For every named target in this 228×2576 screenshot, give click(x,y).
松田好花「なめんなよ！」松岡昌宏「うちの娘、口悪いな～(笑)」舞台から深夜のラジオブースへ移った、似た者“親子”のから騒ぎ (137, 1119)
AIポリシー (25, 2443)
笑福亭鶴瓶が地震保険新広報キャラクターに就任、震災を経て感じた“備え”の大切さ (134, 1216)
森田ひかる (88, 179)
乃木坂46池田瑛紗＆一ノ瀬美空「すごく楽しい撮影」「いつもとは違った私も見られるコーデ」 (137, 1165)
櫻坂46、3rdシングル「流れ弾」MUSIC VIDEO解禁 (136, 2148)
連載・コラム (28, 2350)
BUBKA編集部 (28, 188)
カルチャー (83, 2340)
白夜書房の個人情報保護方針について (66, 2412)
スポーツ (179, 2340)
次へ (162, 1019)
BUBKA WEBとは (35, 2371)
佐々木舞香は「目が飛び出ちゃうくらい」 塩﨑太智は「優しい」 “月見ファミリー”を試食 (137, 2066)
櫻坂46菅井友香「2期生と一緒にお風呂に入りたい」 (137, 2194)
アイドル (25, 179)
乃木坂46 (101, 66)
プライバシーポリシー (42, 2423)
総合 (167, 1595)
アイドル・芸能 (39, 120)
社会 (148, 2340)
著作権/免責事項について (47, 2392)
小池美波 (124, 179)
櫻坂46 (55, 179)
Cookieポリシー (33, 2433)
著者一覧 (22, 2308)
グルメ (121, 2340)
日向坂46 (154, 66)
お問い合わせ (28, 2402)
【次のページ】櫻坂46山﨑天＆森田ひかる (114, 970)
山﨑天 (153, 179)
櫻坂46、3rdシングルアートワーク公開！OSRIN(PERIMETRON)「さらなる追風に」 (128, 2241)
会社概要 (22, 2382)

──────

Would you give the entries back word for word?

For every named target in this 228×2576 screenshot, give click(x,y).
松田好花「なめんなよ！」松岡昌宏「うちの娘、口悪いな～(笑)」舞台から深夜のラジオブースへ移った、似た者“親子”のから騒ぎ (137, 1119)
AIポリシー (25, 2443)
笑福亭鶴瓶が地震保険新広報キャラクターに就任、震災を経て感じた“備え”の大切さ (134, 1216)
森田ひかる (88, 179)
乃木坂46池田瑛紗＆一ノ瀬美空「すごく楽しい撮影」「いつもとは違った私も見られるコーデ」 (137, 1165)
櫻坂46、3rdシングル「流れ弾」MUSIC VIDEO解禁 (136, 2148)
連載・コラム (28, 2350)
BUBKA編集部 (28, 188)
カルチャー (83, 2340)
白夜書房の個人情報保護方針について (66, 2412)
スポーツ (179, 2340)
次へ (162, 1019)
BUBKA WEBとは (35, 2371)
佐々木舞香は「目が飛び出ちゃうくらい」 塩﨑太智は「優しい」 “月見ファミリー”を試食 (137, 2066)
櫻坂46菅井友香「2期生と一緒にお風呂に入りたい」 (137, 2194)
アイドル (25, 179)
乃木坂46 (101, 66)
プライバシーポリシー (42, 2423)
総合 (167, 1595)
アイドル・芸能 (39, 120)
社会 (148, 2340)
著作権/免責事項について (47, 2392)
小池美波 (124, 179)
櫻坂46 (55, 179)
Cookieポリシー (33, 2433)
著者一覧 (22, 2308)
グルメ (121, 2340)
日向坂46 (154, 66)
お問い合わせ (28, 2402)
【次のページ】櫻坂46山﨑天＆森田ひかる (114, 970)
山﨑天 (153, 179)
櫻坂46、3rdシングルアートワーク公開！OSRIN(PERIMETRON)「さらなる追風に」 (128, 2241)
会社概要 (22, 2382)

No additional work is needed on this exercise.